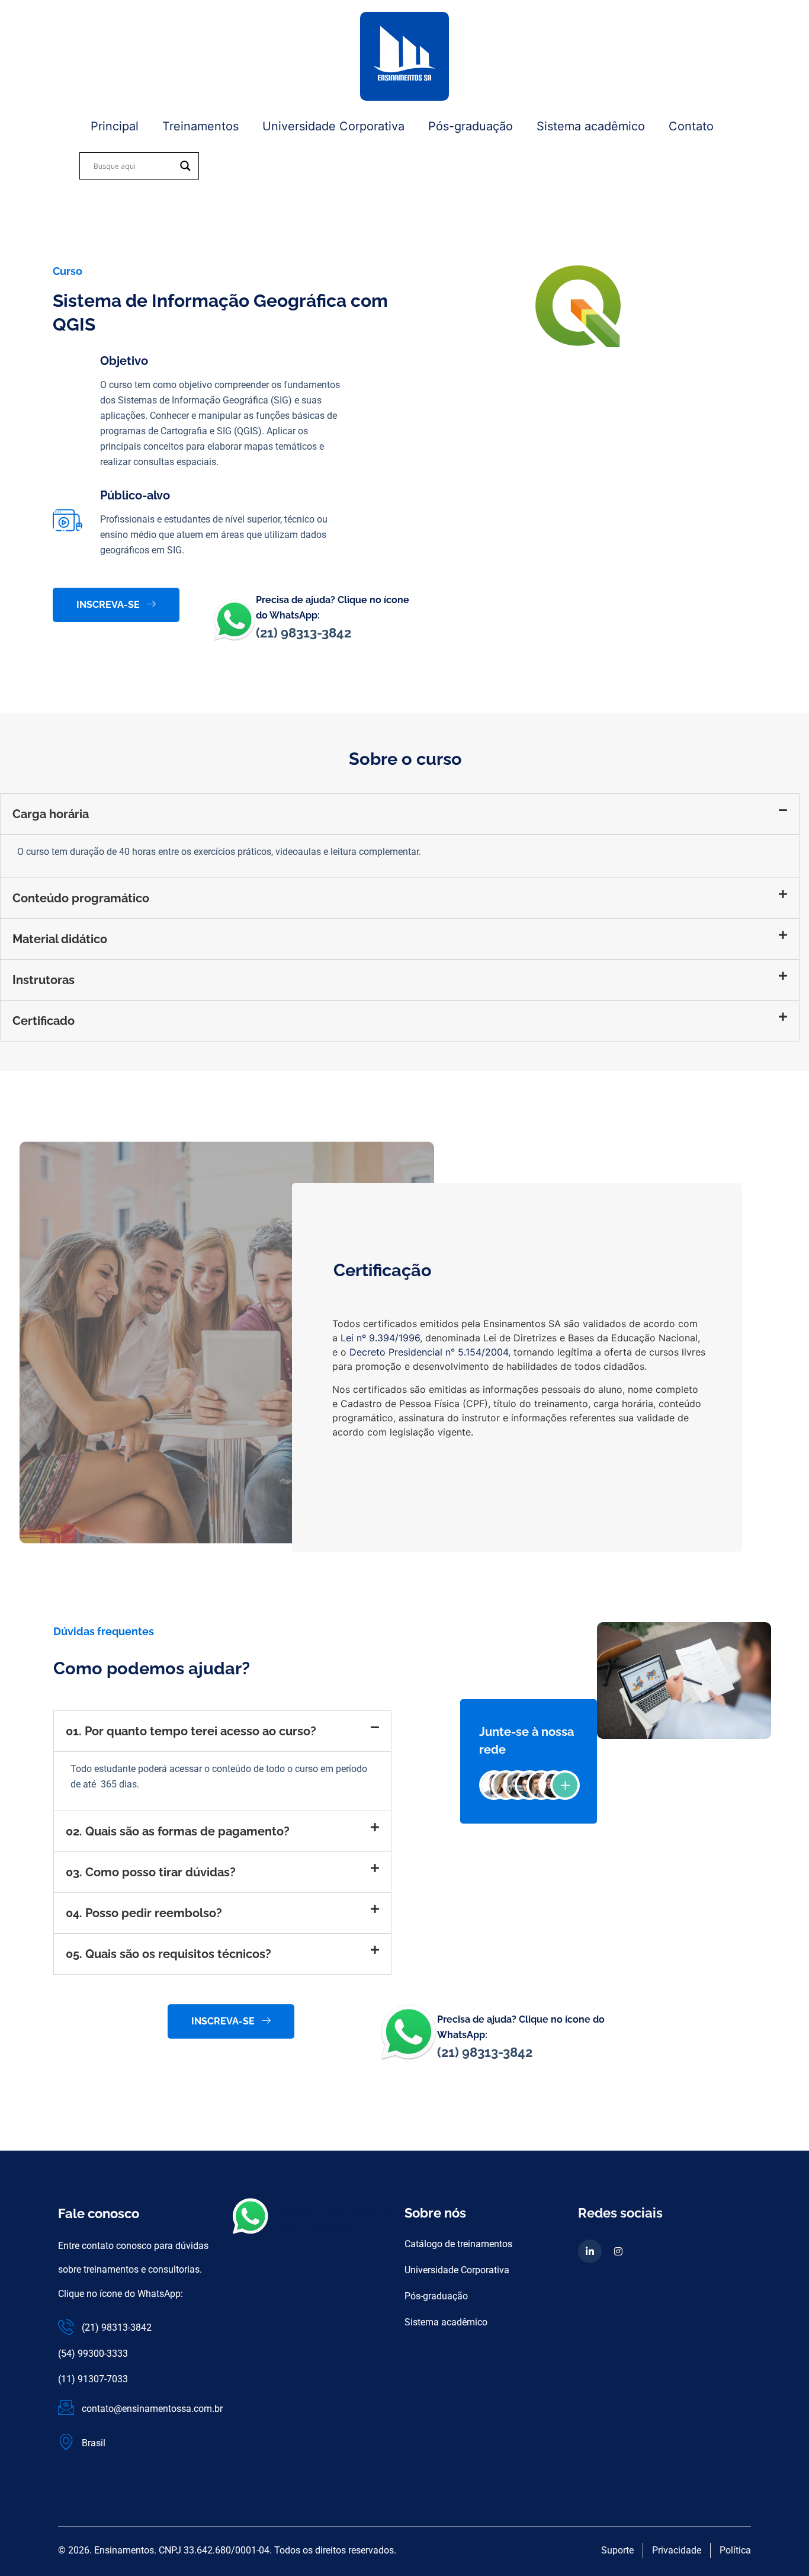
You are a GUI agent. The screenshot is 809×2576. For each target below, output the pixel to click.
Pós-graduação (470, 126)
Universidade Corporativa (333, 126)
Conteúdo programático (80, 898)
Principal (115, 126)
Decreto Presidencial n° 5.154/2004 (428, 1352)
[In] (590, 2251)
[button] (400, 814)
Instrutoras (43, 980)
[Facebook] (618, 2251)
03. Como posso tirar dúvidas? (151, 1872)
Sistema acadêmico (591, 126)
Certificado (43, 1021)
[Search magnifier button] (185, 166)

■ ■ ■ ■

**Your task**
Would you copy out every entry above word for word, without the pictures?

**Solved problem**
You are a GUI agent. The screenshot is 809×2576. For each target below, output the pixel to click.
Pós-graduação (470, 126)
Universidade Corporativa (333, 126)
Conteúdo programático (80, 898)
Principal (115, 126)
Decreto Presidencial n° 5.154/2004 (428, 1352)
[In] (590, 2251)
[button] (400, 814)
Instrutoras (43, 980)
[Facebook] (618, 2251)
03. Como posso tirar dúvidas? (151, 1872)
Sistema acadêmico (591, 126)
Certificado (43, 1021)
[Search magnifier button] (185, 166)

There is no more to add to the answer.